In vivo metabolic determinants of T cell aging trajectories

Objective

T lymphocytes play a central role in the immune defense against intruders, and support tissue homeostasis and function. Strikingly, an aged or dysfunctional T cell immunity is sufficient to promote organ aging and multiple age-related morbidities. In this proposal we hypothesize that there is a bidirectional relationship between T cells and their in vivo microenvironment that could develop into a vicious cycle under conditions of aging and disease. While a lot is known about the cellular mechanisms underlying T cell dysfunction with age, A profound understanding of how aging of the microenvironment impacts T cell immunity is missing.

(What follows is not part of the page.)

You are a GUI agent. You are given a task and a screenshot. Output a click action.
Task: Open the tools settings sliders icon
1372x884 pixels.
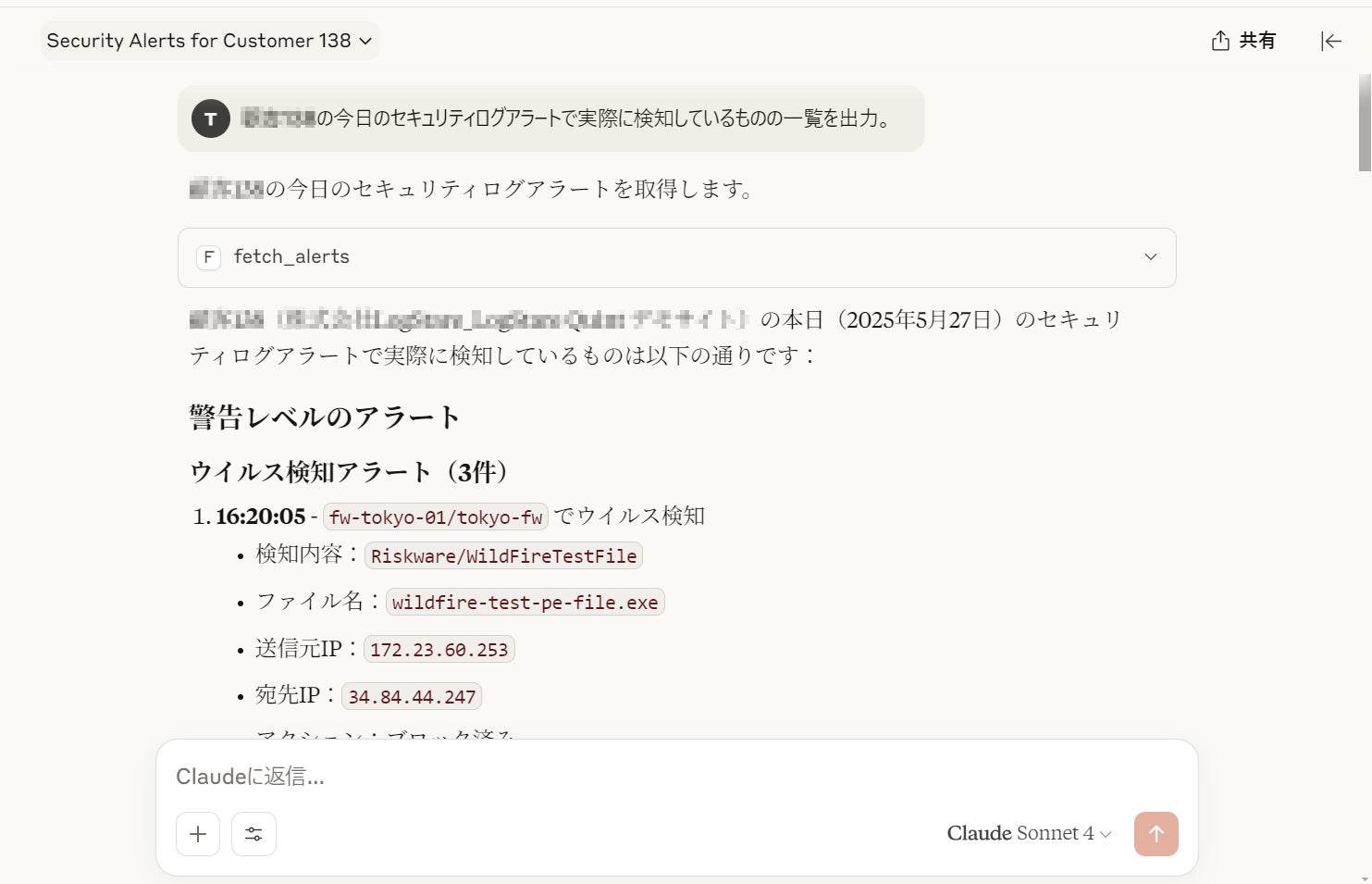point(253,834)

This work directly targets this gap to determine how the in vivo microenvironment in an aged mouse dictates T cells aging trajectories. Following on our preliminary findings, we will study two major mechanisms: (1) deficient metabolic support: we propose novel mechanisms by which stromal cells in the T cell zone of secondary lymphoid organs provide T cells metabolic needs for activation, and its failure in aged lymph nodes; and (2) toxic signals specific to the aged spleen that inhibit T cell metabolism and activation. Finally, we will investigate whether targeting these pathways would rejuvenate T cell immunity in vivo. The proposed study will discover unknown mechanisms supporting T cells metabolism in situ and will provide a causative link between T cell aging phenotypes and aging of their microenvironment. Finding new ways to rejuvenate immunity holds the promise for comprehensive and simultaneous targeting of multiple age-related pathologies.